■ **Problem to work on**:
Each line of the entries that mentions the string "Process" needs to be reported.

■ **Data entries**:
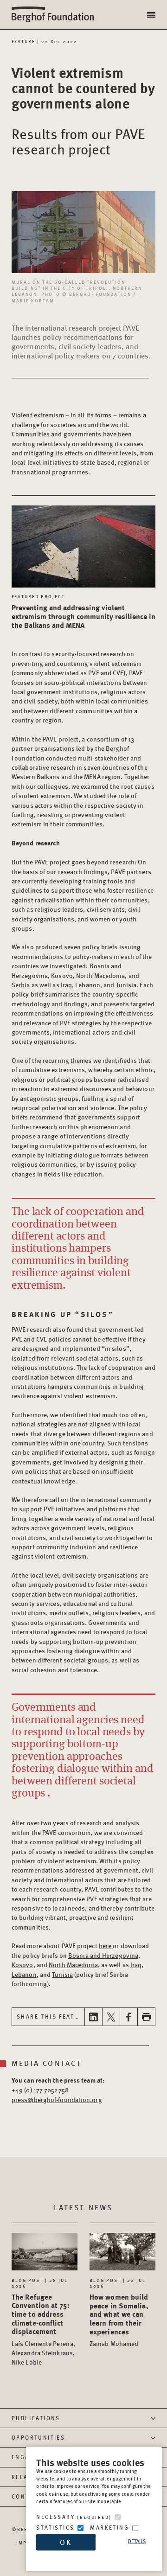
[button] (152, 14)
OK (66, 2542)
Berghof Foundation (56, 14)
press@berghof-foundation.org (57, 2099)
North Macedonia (73, 1964)
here (106, 1945)
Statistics (55, 2527)
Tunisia (62, 1974)
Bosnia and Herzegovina (103, 1955)
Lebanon (24, 1974)
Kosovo (22, 1964)
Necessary (73, 2517)
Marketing (109, 2527)
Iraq (135, 1964)
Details (137, 2541)
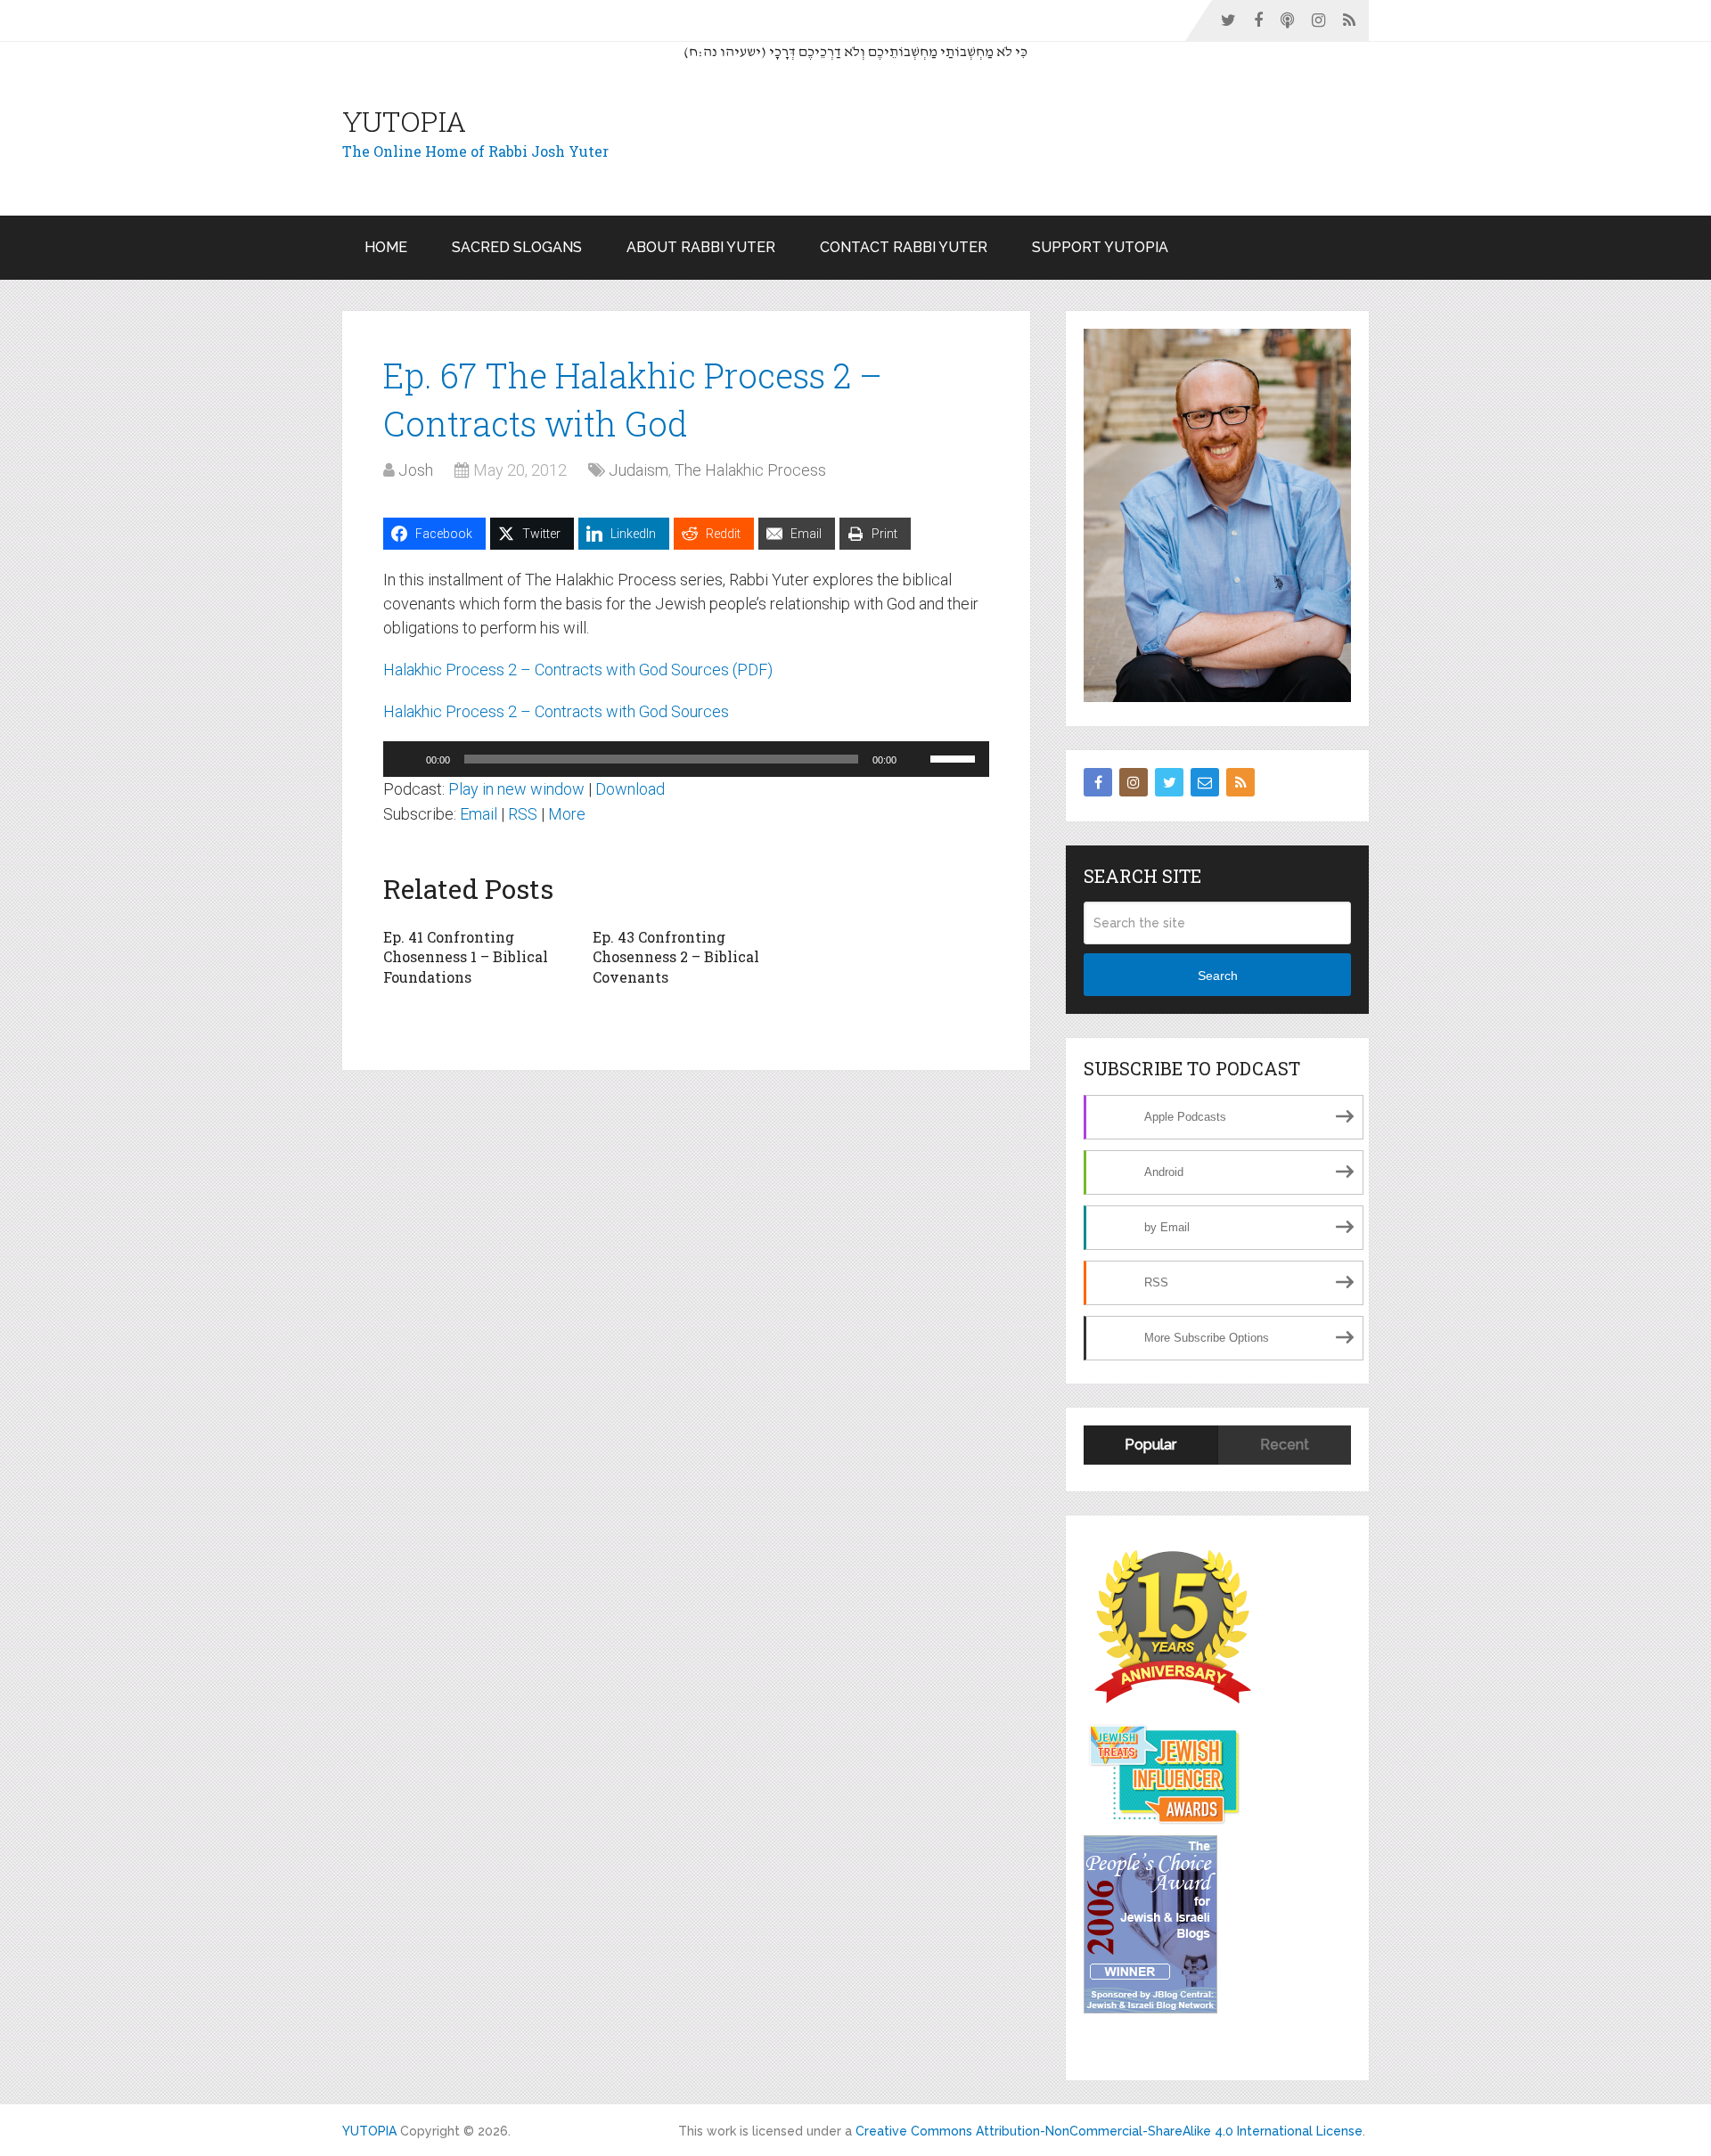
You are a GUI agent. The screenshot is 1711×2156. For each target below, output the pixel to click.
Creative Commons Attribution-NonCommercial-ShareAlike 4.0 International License (1109, 2131)
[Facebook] (1098, 782)
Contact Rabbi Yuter (903, 247)
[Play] (406, 759)
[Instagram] (1133, 782)
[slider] (955, 757)
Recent (1284, 1444)
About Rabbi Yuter (700, 247)
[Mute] (916, 759)
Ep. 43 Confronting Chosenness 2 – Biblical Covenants (676, 956)
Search (1218, 975)
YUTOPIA (404, 121)
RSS (522, 813)
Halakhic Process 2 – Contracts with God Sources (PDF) (578, 669)
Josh (415, 470)
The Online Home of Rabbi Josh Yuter (475, 151)
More (566, 813)
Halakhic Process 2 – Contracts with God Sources (556, 711)
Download (630, 789)
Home (385, 247)
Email (478, 813)
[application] (686, 759)
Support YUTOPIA (1100, 247)
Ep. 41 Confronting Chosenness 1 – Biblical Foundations (465, 956)
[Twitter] (1169, 782)
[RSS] (1240, 782)
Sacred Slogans (517, 247)
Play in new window (516, 789)
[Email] (1205, 782)
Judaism (638, 470)
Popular (1150, 1444)
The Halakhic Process (750, 470)
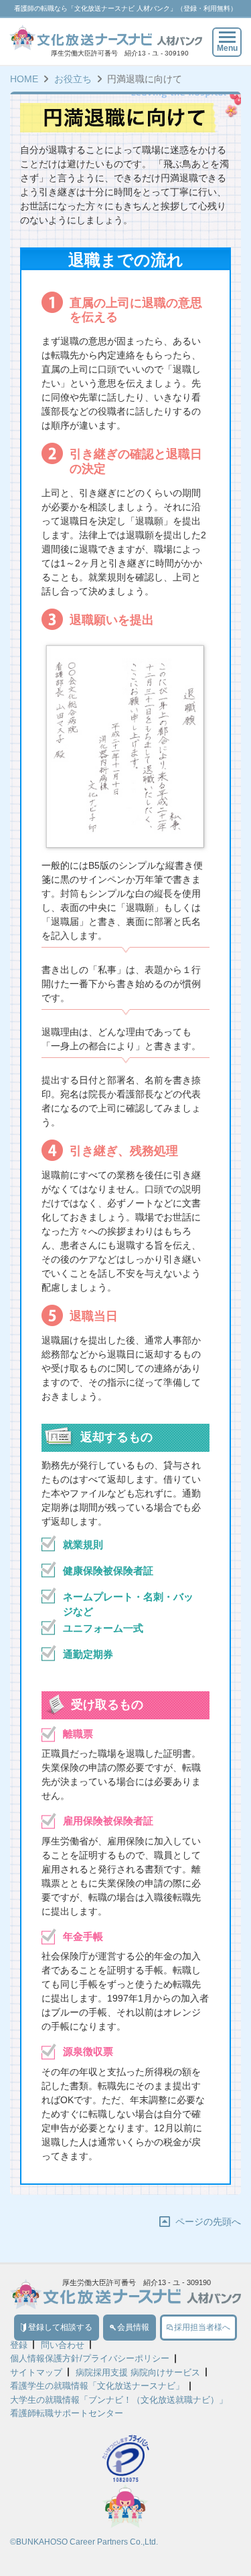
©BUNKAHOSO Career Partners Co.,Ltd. (84, 2542)
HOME (24, 79)
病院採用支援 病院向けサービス (138, 2372)
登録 (18, 2345)
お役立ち (73, 79)
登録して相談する (60, 2327)
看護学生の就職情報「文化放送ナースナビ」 (97, 2385)
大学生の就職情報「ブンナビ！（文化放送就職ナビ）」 (119, 2399)
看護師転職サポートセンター (66, 2413)
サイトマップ (36, 2372)
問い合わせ (62, 2345)
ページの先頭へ (208, 2221)
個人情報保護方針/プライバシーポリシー (89, 2358)
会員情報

■ **Result below**:
Halakhic Process 2 – Contracts with God Sources (PDF) (578, 669)
Halakhic Process 2 – Contracts with God Sources (556, 711)
The Halakhic Process (750, 470)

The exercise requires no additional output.